Purpose: Increased mitogenic signaling and angiogenesis, frequently facilitated by somatic activation of EGF receptor (EGFR; ErbB1) and/or loss of PTEN, and VEGF overexpression, respectively, drive malignant glioma growth. We hypothesized that patients with recurrent glioblastoma would exhibit differential antitumor benefit based on tumor PTEN/EGFRvIII status when treated with the antiangiogenic agent pazopanib and the ErbB inhibitor lapatinib.
Experimental design: A phase II study evaluated the antitumor activity of pazopanib 400 mg/d plus lapatinib 1,000 mg/d in patients with grade 4 malignant glioma and known PTEN/EGFRvIII status not receiving enzyme-inducing anticonvulsants (EIAC). The phase II study used a two-stage Green-Dahlberg design for futility. An independent, parallel phase I component determined the maximum-tolerated regimen (MTR) of pazopanib and lapatinib in patients with grade 3/4 glioma receiving EIACs.
Results: The six-month progression-free survival (PFS) rates in phase II (n = 41) were 0% and 15% in the PTEN/EGFRvIII-positive and PTEN/EGFRvIII-negative cohorts, respectively, leading to early termination. Two patients (5%) had a partial response and 14 patients (34%) had stable disease lasting 8 or more weeks. In phase I (n = 34), the MTR was not reached. On the basis of pharmacokinetic and safety review, a regimen of pazopanib 600 mg plus lapatinib 1,000 mg, each twice daily, was considered safe. Concomitant EIACs reduced exposure to pazopanib and lapatinib.

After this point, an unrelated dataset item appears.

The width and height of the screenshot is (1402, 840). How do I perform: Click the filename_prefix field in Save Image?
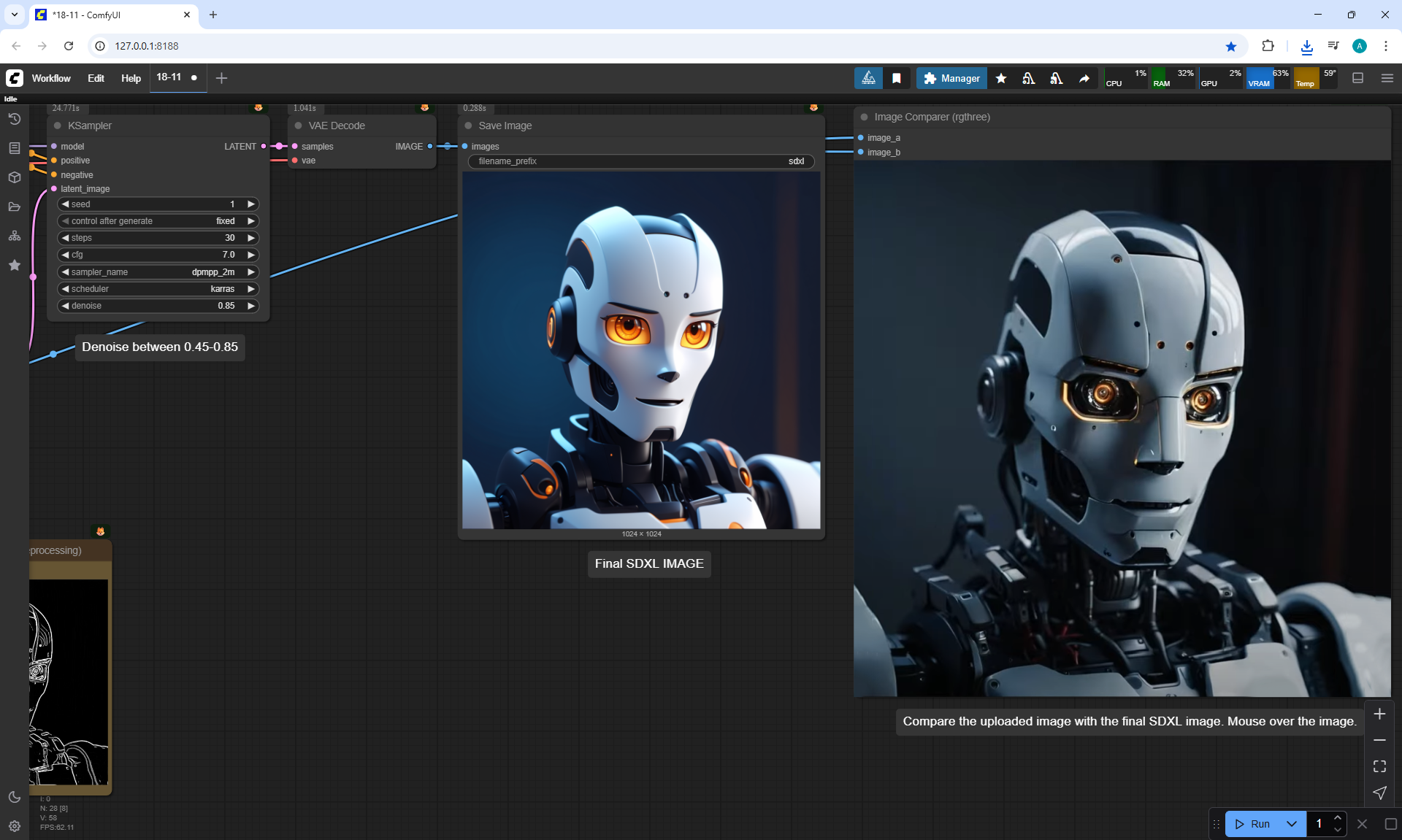pyautogui.click(x=640, y=161)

Conclusions: The antitumor activity of this combination at the phase II dose tested was limited. Pharmacokinetic data indicated that exposure to lapatinib was subtherapeutic in the phase II evaluation. Evaluation of intratumoral drug delivery and activity may be essential for hypothesis-testing trials with targeted agents in malignant glioma.